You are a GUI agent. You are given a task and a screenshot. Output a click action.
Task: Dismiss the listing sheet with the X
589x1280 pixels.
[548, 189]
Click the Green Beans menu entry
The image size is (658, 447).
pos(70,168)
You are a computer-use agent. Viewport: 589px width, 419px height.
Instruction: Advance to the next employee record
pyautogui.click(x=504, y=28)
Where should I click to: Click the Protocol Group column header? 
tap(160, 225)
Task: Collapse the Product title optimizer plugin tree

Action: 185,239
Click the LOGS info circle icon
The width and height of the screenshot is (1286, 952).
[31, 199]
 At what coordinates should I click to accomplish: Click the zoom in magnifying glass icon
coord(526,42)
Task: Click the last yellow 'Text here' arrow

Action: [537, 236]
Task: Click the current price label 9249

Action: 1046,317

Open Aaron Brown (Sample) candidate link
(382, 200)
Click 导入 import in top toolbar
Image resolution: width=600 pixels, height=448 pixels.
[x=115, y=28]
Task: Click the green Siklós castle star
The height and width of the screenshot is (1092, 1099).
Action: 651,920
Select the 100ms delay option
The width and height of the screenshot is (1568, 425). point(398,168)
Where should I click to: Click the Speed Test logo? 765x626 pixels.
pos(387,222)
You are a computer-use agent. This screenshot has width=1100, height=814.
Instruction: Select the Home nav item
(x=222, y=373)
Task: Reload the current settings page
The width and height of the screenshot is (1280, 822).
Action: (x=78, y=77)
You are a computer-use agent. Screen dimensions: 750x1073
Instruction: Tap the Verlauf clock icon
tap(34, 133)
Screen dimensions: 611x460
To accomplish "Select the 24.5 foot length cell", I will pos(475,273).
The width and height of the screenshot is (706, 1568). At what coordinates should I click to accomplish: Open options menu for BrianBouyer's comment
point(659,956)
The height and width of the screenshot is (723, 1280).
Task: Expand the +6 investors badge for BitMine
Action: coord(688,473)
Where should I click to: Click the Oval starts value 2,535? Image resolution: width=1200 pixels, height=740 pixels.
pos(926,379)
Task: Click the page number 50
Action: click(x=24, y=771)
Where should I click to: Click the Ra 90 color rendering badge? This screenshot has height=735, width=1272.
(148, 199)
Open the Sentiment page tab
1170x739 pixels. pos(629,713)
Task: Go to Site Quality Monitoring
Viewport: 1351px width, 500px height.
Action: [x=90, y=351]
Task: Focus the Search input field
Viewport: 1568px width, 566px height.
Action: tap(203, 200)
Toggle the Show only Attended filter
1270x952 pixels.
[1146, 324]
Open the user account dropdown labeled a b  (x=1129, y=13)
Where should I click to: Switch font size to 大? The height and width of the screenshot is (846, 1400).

----

What is expected: The answer should consist of all the lines above, retyped exactly.

Solution for this exercise:
You are a GUI agent. You are given a task and a screenshot. Output a click action.
Task: Dismiss the listing sheet with the X
589x1280 pixels.
[548, 189]
Click the Green Beans menu entry
The image size is (658, 447).
pos(70,168)
You are a computer-use agent. Viewport: 589px width, 419px height.
Instruction: Advance to the next employee record
pyautogui.click(x=504, y=28)
Where should I click to: Click the Protocol Group column header? 
tap(160, 225)
Task: Collapse the Product title optimizer plugin tree

Action: 185,239
Click the LOGS info circle icon
The width and height of the screenshot is (1286, 952).
[31, 199]
 At what coordinates should I click to accomplish: Click the zoom in magnifying glass icon
coord(526,42)
Task: Click the last yellow 'Text here' arrow

Action: [537, 236]
Task: Click the current price label 9249

Action: 1046,317

Open Aaron Brown (Sample) candidate link
(382, 200)
Click 导入 import in top toolbar
Image resolution: width=600 pixels, height=448 pixels.
[x=115, y=28]
Task: Click the green Siklós castle star
The height and width of the screenshot is (1092, 1099).
Action: 651,920
Select the 100ms delay option
The width and height of the screenshot is (1568, 425). point(398,168)
Where should I click to: Click the Speed Test logo? 765x626 pixels.
pos(387,222)
You are a computer-use agent. This screenshot has width=1100, height=814.
Instruction: Select the Home nav item
(x=222, y=373)
Task: Reload the current settings page
The width and height of the screenshot is (1280, 822).
Action: (x=78, y=77)
You are a computer-use agent. Screen dimensions: 750x1073
Instruction: Tap the Verlauf clock icon
tap(34, 133)
Screen dimensions: 611x460
To accomplish "Select the 24.5 foot length cell", I will pos(475,273).
The width and height of the screenshot is (706, 1568). At what coordinates should I click to accomplish: Open options menu for BrianBouyer's comment
point(659,956)
The height and width of the screenshot is (723, 1280).
Task: Expand the +6 investors badge for BitMine
Action: coord(688,473)
Where should I click to: Click the Oval starts value 2,535? Image resolution: width=1200 pixels, height=740 pixels.
pos(926,379)
Task: Click the page number 50
Action: click(x=24, y=771)
Where should I click to: Click the Ra 90 color rendering badge? This screenshot has height=735, width=1272.
(148, 199)
Open the Sentiment page tab
1170x739 pixels. pos(629,713)
Task: Go to Site Quality Monitoring
Viewport: 1351px width, 500px height.
Action: [x=90, y=351]
Task: Focus the Search input field
Viewport: 1568px width, 566px height.
Action: tap(203, 200)
Toggle the Show only Attended filter
1270x952 pixels.
[1146, 324]
Open the user account dropdown labeled a b  (x=1129, y=13)
Where should I click to: Switch font size to 大? The height and width of the screenshot is (846, 1400).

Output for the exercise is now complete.